Data records:
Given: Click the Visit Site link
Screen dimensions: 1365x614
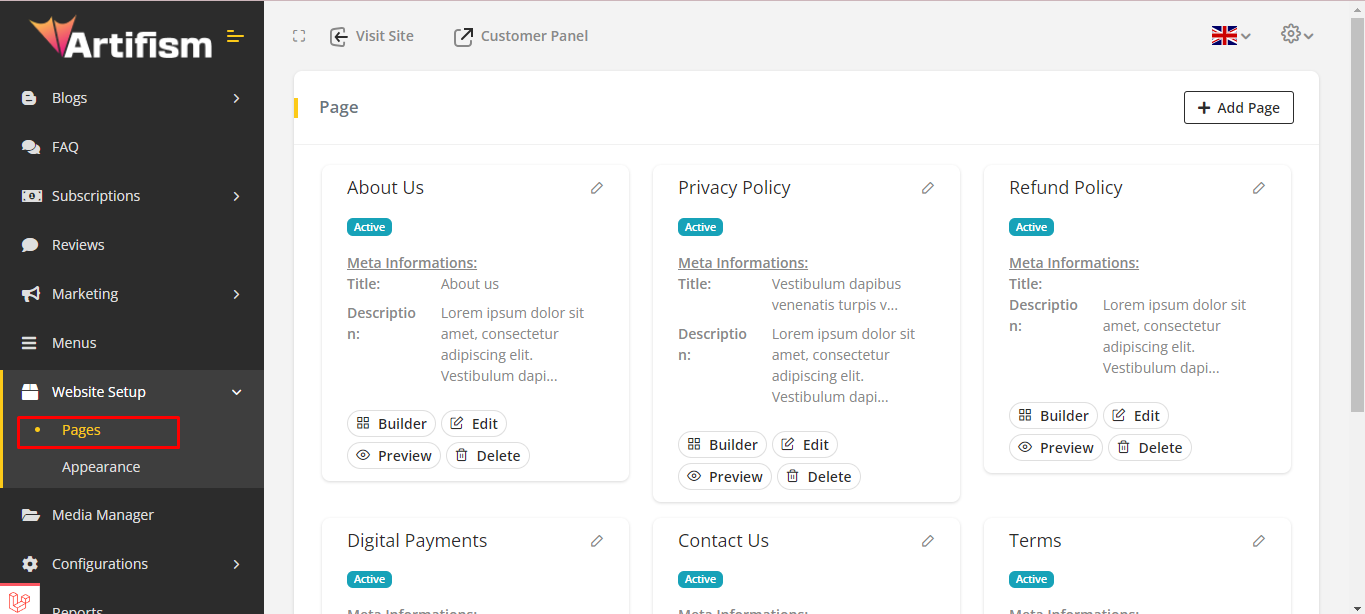Looking at the screenshot, I should (x=372, y=36).
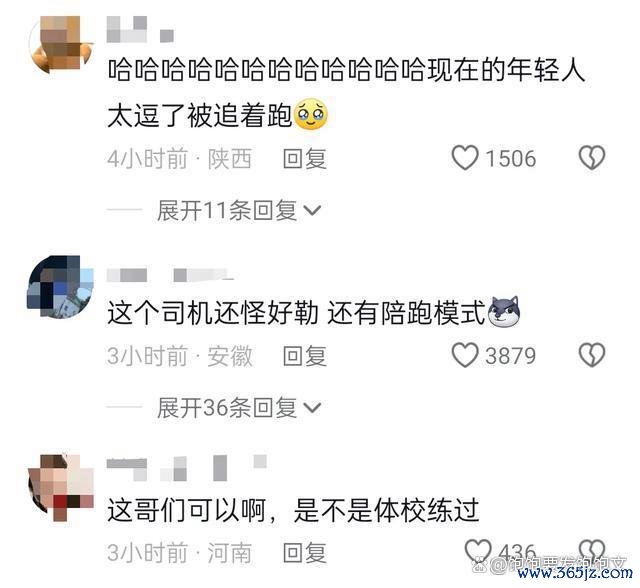Like the comment with 3879 likes
The width and height of the screenshot is (640, 588).
pos(464,355)
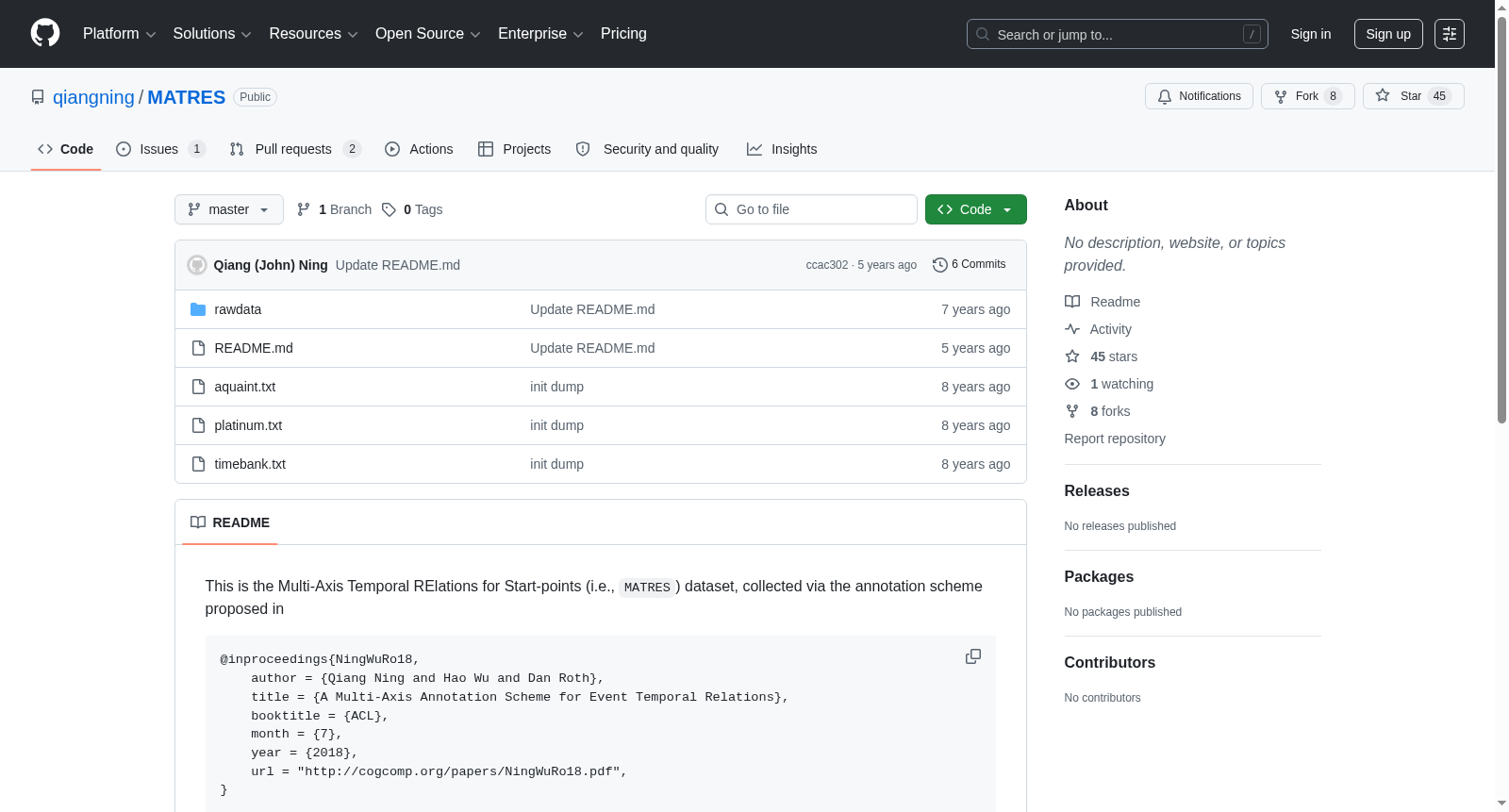
Task: Switch to the Issues tab
Action: point(160,149)
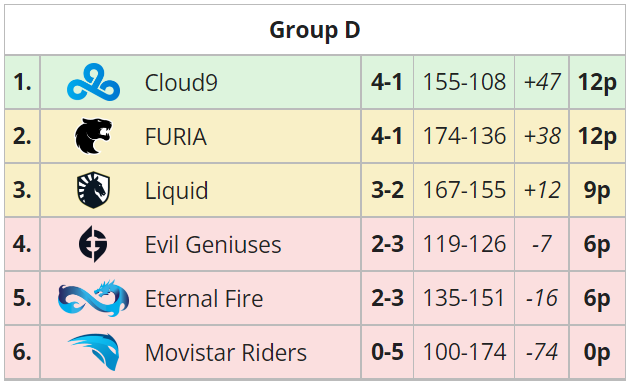
Task: Click the Movistar Riders logo
Action: [x=93, y=352]
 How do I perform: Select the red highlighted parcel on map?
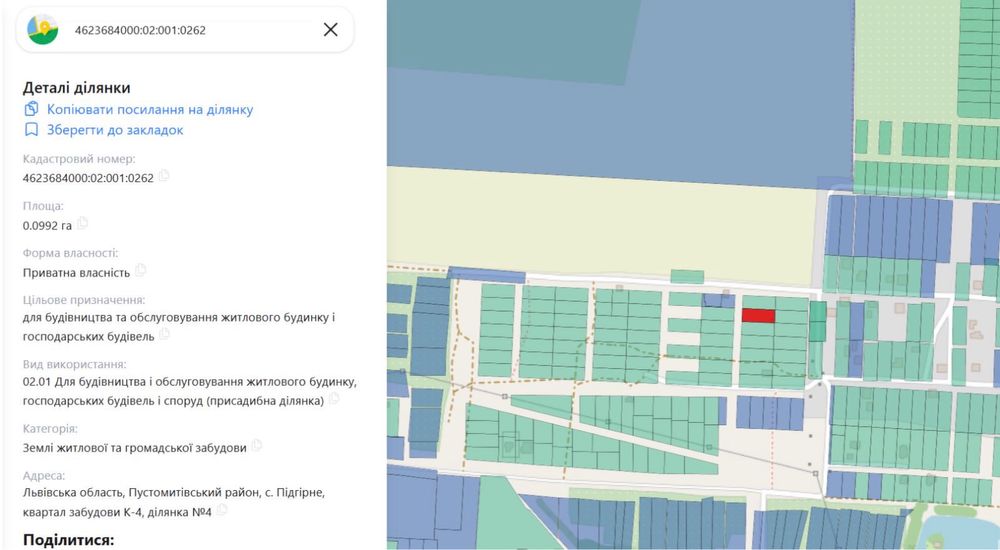(x=758, y=316)
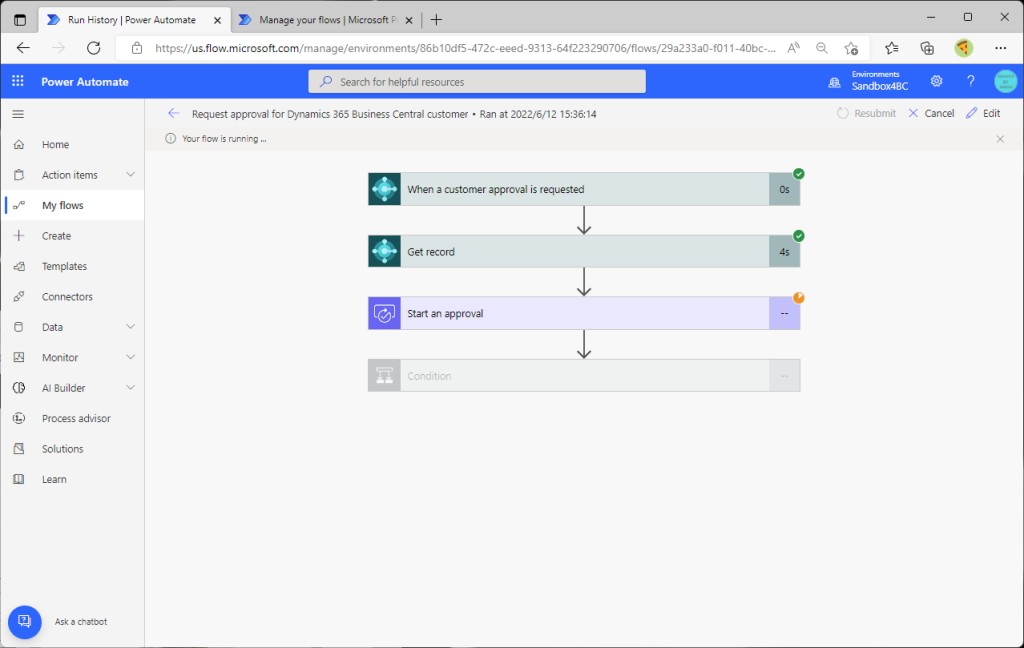This screenshot has width=1024, height=648.
Task: Open Connectors in the sidebar
Action: (67, 297)
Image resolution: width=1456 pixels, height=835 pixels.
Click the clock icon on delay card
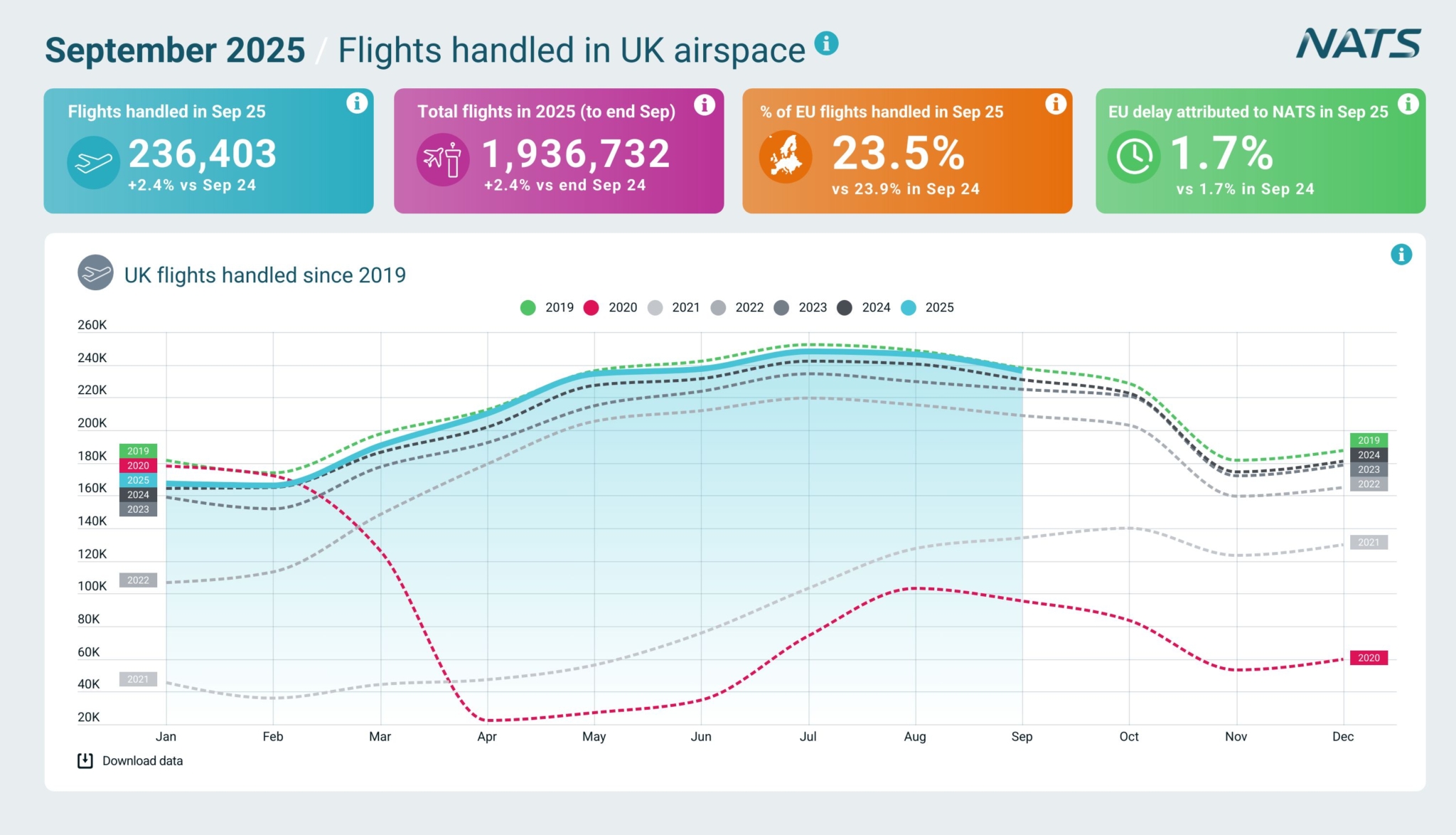tap(1134, 156)
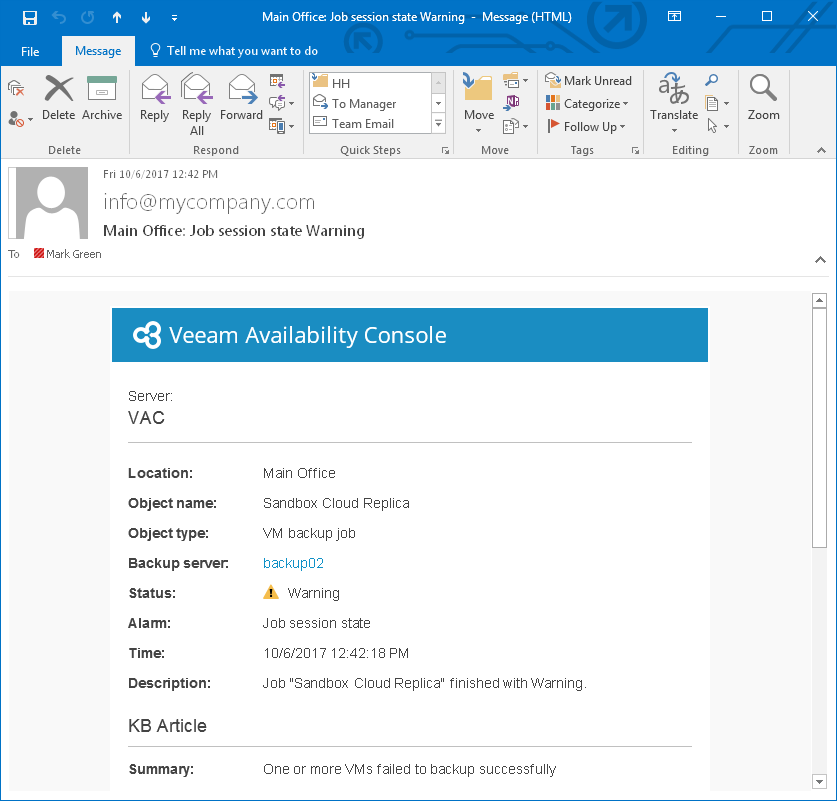This screenshot has height=801, width=837.
Task: Expand the Quick Steps gallery
Action: (438, 123)
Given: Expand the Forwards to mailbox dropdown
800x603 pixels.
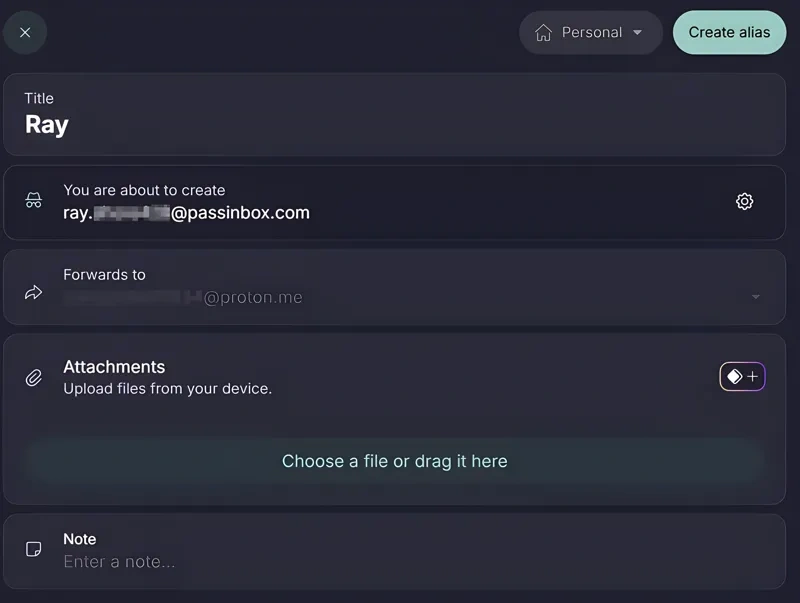Looking at the screenshot, I should pos(756,296).
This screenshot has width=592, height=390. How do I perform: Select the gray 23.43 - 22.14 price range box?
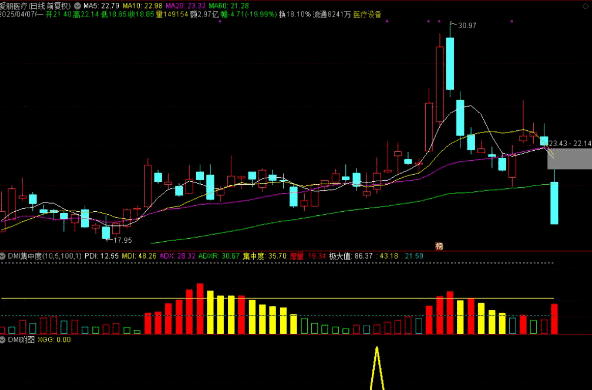569,158
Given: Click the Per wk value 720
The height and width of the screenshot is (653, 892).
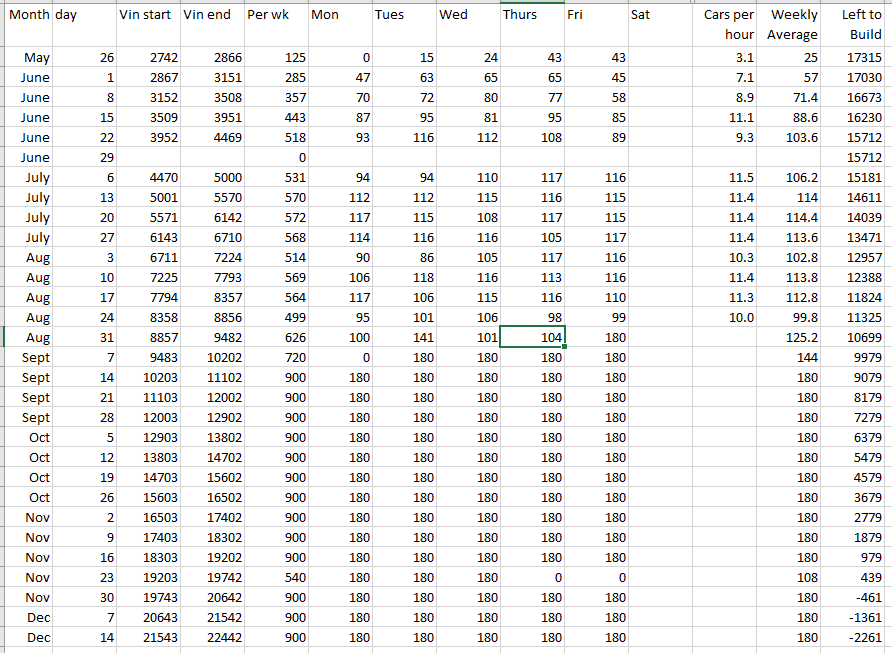Looking at the screenshot, I should click(275, 358).
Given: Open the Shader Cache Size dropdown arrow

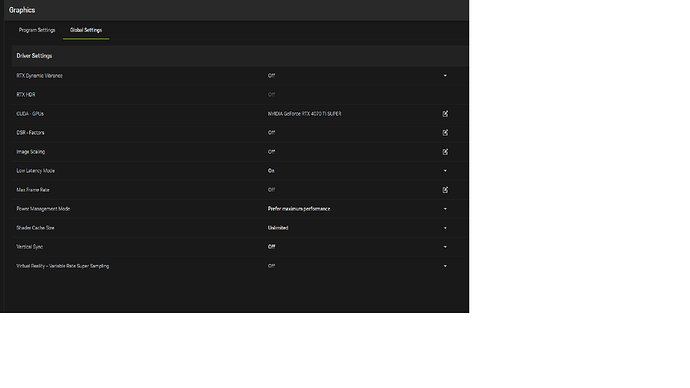Looking at the screenshot, I should [x=445, y=228].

*Task item*.
Beginning with the line that contains "How do I perform: Select the red" in the data above, please copy each line exactly until the last line, both ends included, skipping any pictures.

*Task result*.
 How do I perform: Select the red highlighted parcel on map?
(x=758, y=316)
This screenshot has width=1024, height=648.
Task: Open Connectors in the sidebar
Action: (67, 297)
Image resolution: width=1456 pixels, height=835 pixels.
Click the clock icon on delay card
tap(1134, 156)
This screenshot has height=801, width=837.
Task: Expand the Quick Steps gallery
Action: (438, 123)
Given: Expand the Forwards to mailbox dropdown
800x603 pixels.
Looking at the screenshot, I should pos(756,296).
This screenshot has width=592, height=390. How do I perform: Select the gray 23.43 - 22.14 price range box?
569,158
Given: Click the Per wk value 720
The height and width of the screenshot is (653, 892).
Looking at the screenshot, I should click(275, 358).
Given: Open the Shader Cache Size dropdown arrow

Looking at the screenshot, I should [x=445, y=228].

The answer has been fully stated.